SPD bricht Wahlversprechen!

Umfangreiche Steuererhöhungen geplant!

Noch bis zum Tag der Bundestagswahl schloss die SPD, allen voran ihr Kanzlerkandidat Gerhard Schröder, Steuererhöhungen kategorisch aus. Heute, nicht einmal eine Woche nach Schließung der Wahllokale, sind sie das zentrale Thema der Koalitionsverhandlungen mit den Grünen. Kein Wort von den dringend notwendigen Reformen, wie sie insbesondere von der FDP, aber auch den führenden Wirtschaftsinstituten und -wissenschaftlern dringend gefordert und angemahnt werden.
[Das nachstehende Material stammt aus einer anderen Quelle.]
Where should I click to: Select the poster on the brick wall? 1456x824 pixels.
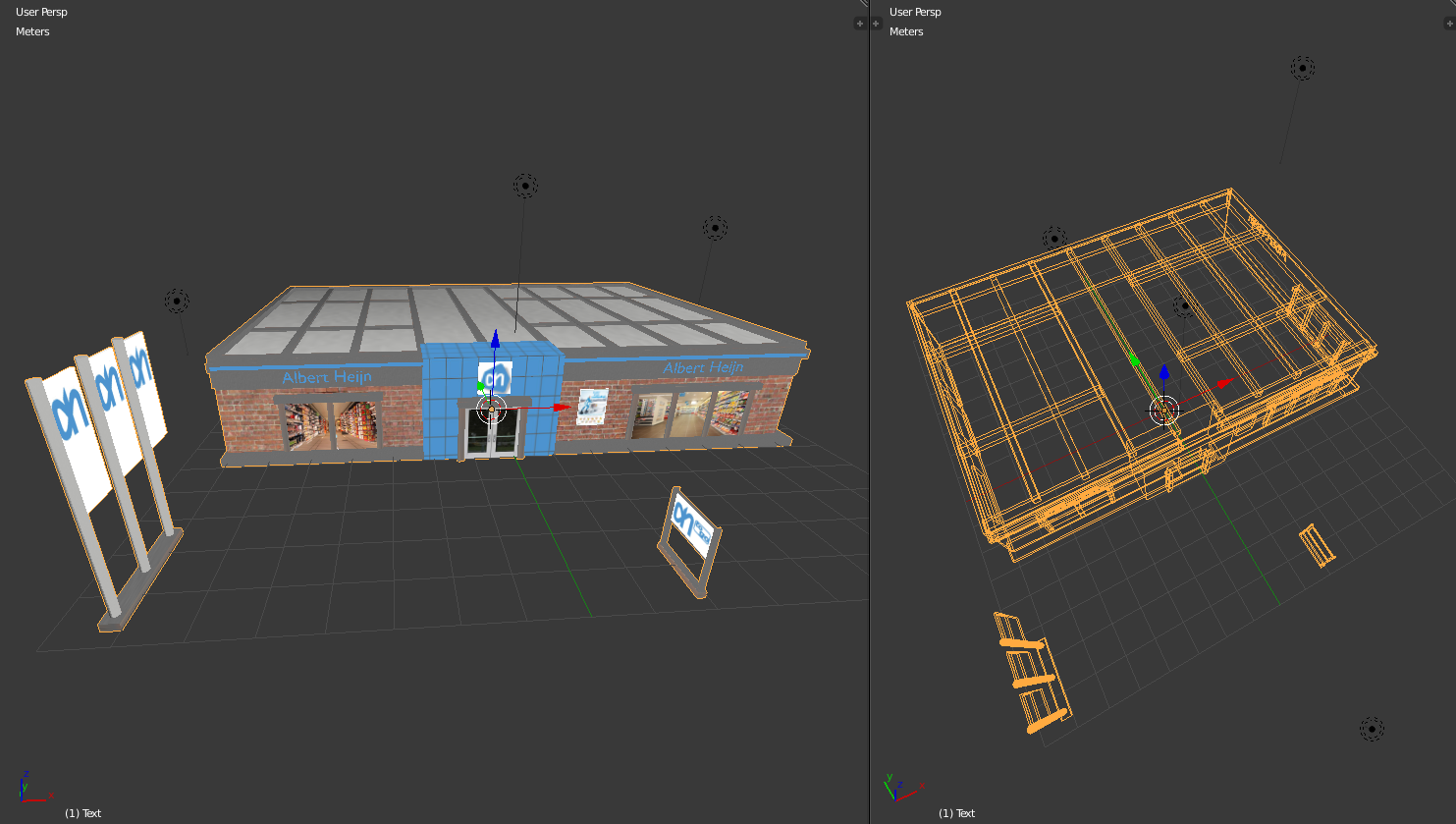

Carl Graf Hohenthal kommentiert heute in der Welt: “… Neue Schulden verbieten sich wegen des Stabilitätspaketes. Einsparungen sind wegen der vielfachen Widerstände enorm schwierig. Steuererhöhungen sind am leichtesten umzusetzen, und deshalb neigt die Koalition auch diesem Mittel zu. Doch sie sind der sicherste Weg, um das Land vollständig und endgültig zu ruinieren. Was glaubt eigentlich der Bundeskanzler, wie viele Arbeitslose Deutschland noch verträgt? Man kann es drehen und wenden wie man will: Die Koalition muss sich auf weit reichende Einsparungen versteifen, die mit einem Abbau des Staatsapparates verbunden werden müssen. Eine andere Lösung gibt es nicht.”

Ähnlich äußerte sich bereits am Donnerstag der Haushaltsexperte der FDP, Günter Rexrodt: “Angesichts der dramatischen Situation bei den Staatsfinanzen ist entschlossenes Handeln angesagt. Notwendig ist das Schnüren eines neuen Sparpakets sowie ein entschlossenes Vorgehen bei den Reformen der Sozialversicherungssysteme und des Arbeitsmarktes. Nicht zuletzt muss die Wirtschaft von den Fesseln des Arbeitsmarktes befreit werden, indem die Regelungen zur Scheinselbständigkeit, zu den 325-Euro-Jobs, zum Betriebsverfassungsgesetz, zum Kündigungsschutz und zur Lohnfortzahlung im Krankheitsfall neu justiert werden.” Nur dann hat die Wirtschaft – insbesondere hier in den neuen Bundesländern – die Chance, aus dem Tal der Tränen endlich herauszukommen.